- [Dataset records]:
======
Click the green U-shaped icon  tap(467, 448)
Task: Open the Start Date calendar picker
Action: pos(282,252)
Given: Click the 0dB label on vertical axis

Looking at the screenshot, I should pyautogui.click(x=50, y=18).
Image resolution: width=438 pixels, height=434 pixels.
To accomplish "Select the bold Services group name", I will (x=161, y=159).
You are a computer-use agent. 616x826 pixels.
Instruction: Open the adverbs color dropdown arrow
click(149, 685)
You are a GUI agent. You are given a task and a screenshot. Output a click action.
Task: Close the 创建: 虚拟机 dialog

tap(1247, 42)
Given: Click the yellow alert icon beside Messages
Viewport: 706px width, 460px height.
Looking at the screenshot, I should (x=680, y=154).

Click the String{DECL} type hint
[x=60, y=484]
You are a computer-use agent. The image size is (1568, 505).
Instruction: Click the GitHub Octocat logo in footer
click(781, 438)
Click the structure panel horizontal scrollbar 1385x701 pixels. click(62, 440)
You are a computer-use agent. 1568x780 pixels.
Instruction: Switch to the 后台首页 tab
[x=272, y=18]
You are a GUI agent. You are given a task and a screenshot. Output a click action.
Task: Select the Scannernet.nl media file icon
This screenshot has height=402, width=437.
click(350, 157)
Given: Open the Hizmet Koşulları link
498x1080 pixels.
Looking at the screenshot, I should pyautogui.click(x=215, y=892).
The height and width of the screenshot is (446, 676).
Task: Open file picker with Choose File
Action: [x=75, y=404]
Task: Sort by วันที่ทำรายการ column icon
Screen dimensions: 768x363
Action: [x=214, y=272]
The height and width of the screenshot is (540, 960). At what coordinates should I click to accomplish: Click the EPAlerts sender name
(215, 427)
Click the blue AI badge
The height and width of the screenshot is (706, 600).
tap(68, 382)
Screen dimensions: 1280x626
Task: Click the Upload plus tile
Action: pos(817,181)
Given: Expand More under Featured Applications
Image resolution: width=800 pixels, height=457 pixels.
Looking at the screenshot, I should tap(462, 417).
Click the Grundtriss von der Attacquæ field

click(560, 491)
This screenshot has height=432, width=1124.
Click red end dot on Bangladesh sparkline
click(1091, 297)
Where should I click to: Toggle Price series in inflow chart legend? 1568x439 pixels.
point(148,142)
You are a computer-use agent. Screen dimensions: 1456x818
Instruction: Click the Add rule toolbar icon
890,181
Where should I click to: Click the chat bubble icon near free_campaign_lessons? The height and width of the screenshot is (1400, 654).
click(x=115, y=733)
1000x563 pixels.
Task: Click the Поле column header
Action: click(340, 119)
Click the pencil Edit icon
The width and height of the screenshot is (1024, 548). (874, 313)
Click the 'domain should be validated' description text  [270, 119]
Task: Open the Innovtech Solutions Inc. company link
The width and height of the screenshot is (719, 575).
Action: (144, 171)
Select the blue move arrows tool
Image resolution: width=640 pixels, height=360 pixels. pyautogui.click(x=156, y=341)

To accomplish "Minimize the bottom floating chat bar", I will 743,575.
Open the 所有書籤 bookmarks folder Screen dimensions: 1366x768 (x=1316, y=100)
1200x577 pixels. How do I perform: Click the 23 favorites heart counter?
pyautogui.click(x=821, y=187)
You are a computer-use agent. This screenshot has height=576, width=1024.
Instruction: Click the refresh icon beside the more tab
======
- [THE TASK]:
Your answer should be the lines of the records that hold the string "computer".

- [EXERCISE SOLUTION]:
You are a computer-use agent. 616x826 pixels.
You are a computer-use agent. The image size is (1568, 505).
You are a computer-use agent. 1568x780 pixels.
You are a computer-use agent. Screen dimensions: 1456x818
You are a computer-use agent. This screenshot has height=576, width=1024.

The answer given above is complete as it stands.